Óbitos por residência segundo causas:
          São Paulo        Minas Gerais        Espírito Santo      Rio de Janeiro
1979: 171.583           95.579                  12.678                  91.650
1995:  227.837          95.980                  15.747                  116.692       
Homicídios e lesões causadas por outras pessoas:
          São Paulo        Minas Gerais        Espírito Santo      Rio de Janeiro
1979: 2.384               1.094                    260                       2.426
1995: 11.555             1.214                    1.153                    8.216

     Logo, considerando os estados do Sudeste, teremos o seguinte: Em São Paulo temos um acréscimo de 32,78% e 384,68% em termos de óbitos e óbitos causados por violência gerada por terceiros, respectivamente. Em seguida temos  Minas Gerais com 0,41% e 10,96%, Espírito Santo com 24,20% e 343,46% e Rio de Janeiro com 27,32% e 238,66%.
     A princípio temos a impressão de que o Rio de Janeiro teve uma situação melhor do que São Paulo e Espírito Santo. Mas, voltando à relação entre o número total de óbitos e o número de óbitos por homicídio, percebemos que no Brasil, no ano de 1979, a proporção era de 1,5% em relação ao total, enquanto em 1995 foi de 4,15%. Seguindo essa linha teremos para o Sudeste os seguintes valores:  Minas Gerais com 1,14% em 1979 e 1,26% em 1995; São Paulo com 1,38% no ano de 1979 e 5,07% no ano de 1995; Rio de Janeiro com 2,64% em 1979 e 7,32% em 1995; Espírito Santo com 2,05% em 1979 e 7,32% em 1995.
     Ou seja, o Rio de Janeiro fica atrás apenas do Espírito Santo na região Sudeste, o que mostra um quadro bastante grave pois, mesmo não tendo uma evolução demográfica muito grande, houve grande ascendência em termos de criminalidade.
     Analisando ainda a publicação do IBGE- Síntese de indicadores sociais 2000, temos outro quadro alarmante. São Paulo deteve, em 1999, o equivalente a 22,41% da população brasileira, enquanto o Rio de Janeiro deteve cerca de 8,62%. Proporcionalmente, estes deveriam ser os percentuais de cada estado no número de mortes ocasionadas por motivos violentos. Porém, utilizando-se informações do ano de 1998, foi registrado em São Paulo 33,36% dos óbitos ocasionados pela violência no Brasil, e no Rio de Janeiro esse número ficou em 18,05%!
     Quais seriam as causas para esse nível alarmante de violência no Rio de Janeiro?
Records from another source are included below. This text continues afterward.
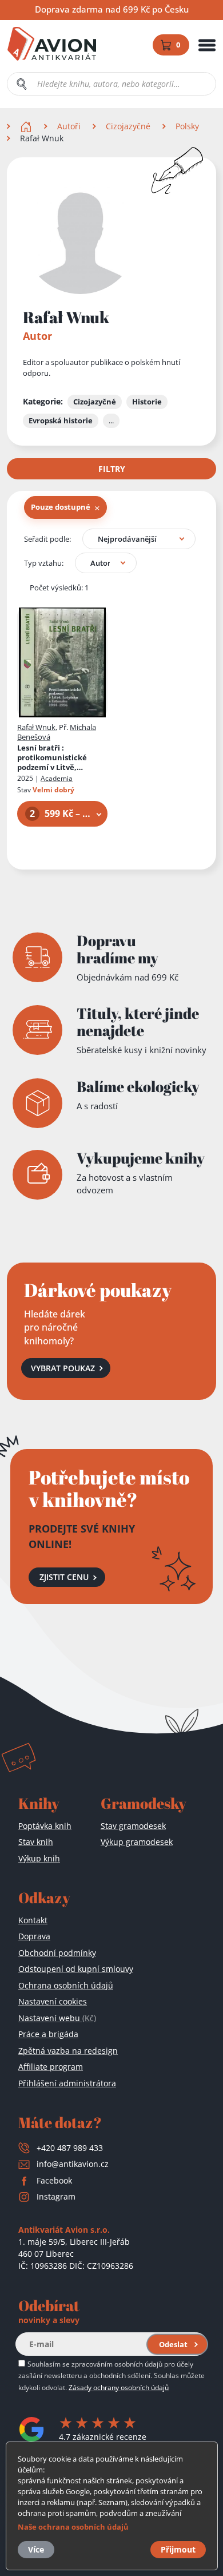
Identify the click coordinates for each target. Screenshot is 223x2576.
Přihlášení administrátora (67, 2083)
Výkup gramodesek (137, 1841)
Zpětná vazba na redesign (68, 2050)
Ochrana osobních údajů (65, 1985)
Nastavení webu (57, 2018)
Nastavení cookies (52, 2001)
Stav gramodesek (133, 1825)
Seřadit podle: (47, 539)
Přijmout (178, 2549)
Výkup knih (39, 1858)
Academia (57, 778)
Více (36, 2549)
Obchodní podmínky (57, 1952)
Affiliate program (50, 2066)
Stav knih (35, 1841)
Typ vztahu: (43, 563)
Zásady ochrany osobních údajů (119, 2387)
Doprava (34, 1936)
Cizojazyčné (128, 126)
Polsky (187, 126)
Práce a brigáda (48, 2034)
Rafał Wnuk (36, 727)
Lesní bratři (54, 757)
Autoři (69, 126)
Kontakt (32, 1920)
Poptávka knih (44, 1825)
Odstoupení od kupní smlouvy (75, 1968)
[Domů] (27, 126)
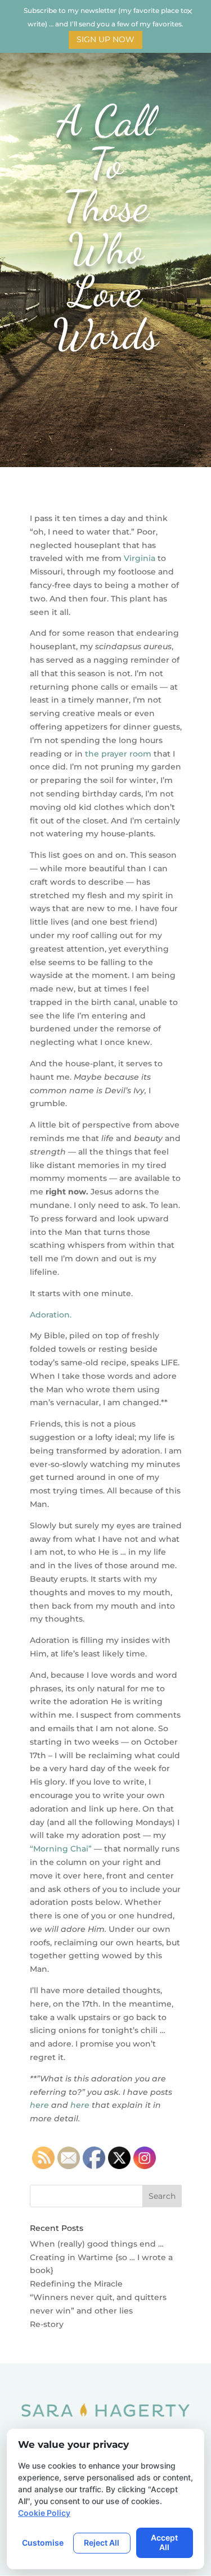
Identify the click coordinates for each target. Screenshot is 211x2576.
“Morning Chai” (61, 1849)
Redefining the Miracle (76, 2284)
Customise (43, 2542)
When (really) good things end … (97, 2244)
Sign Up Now (105, 39)
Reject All (101, 2542)
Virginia (139, 558)
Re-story (47, 2324)
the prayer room (117, 754)
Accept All (164, 2542)
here (39, 2105)
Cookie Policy (44, 2513)
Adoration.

Em um artigo publicado no jornal O Globo, em 10/04/2001, o prefeito da cidade da época, Sr. César Maia aponta quatro indicadores que teriam uma boa relação com os altos índices de homicídios: o índice de Gini, que analisa a desigualdade de renda, o desemprego, o Crime Organizado e, principalmente, o Crime Organizado Setorizado.
     Porém, se analisarmos a questão do índice de Gini como uma das causas do aumento da violência, perceberemos que não é possível compreender tal relação. No ano de 1992 temos para o estado do Rio de Janeiro e para sua Região Metropolitana, respectivamente os seguintes índices 0,536 e 0,534, enquanto no ano de 1999 teremos 0,532 e 0,531. Ou seja, temos uma leve tendência de diminuição da disparidade de renda, tanto a nível estadual quanto ao nível da região metropolitana.
     O mesmo irá ocorrer analisando a segunda causa exposta, o desemprego. Comparando-se com as regiões metropolitanas de Recife, Salvador, Belo Horizonte, São Paulo e Porto Alegre, a região metropolitana do Rio de Janeiro é a que apresenta a menor taxa de desemprego. Logo não podemos explicar o aumento da violência no Rio de Janeiro a partir deste índice.
     Cabe então analisarmos a questão do Crime Organizado.
     Esta é uma análise que se torna dificultada pelo fato de o Crime Organizado ser uma economia informal, que não deixa registros. Além disso, as imprecisões de informações são decorrentes de uma ausência de uma política governamental, e da própria sociedade, em estabelecer uma estratégia pela qual se dê ênfase à análise deste fenômeno. Falta uma política de disponibilização de informações menos sigilosas sobre o tema.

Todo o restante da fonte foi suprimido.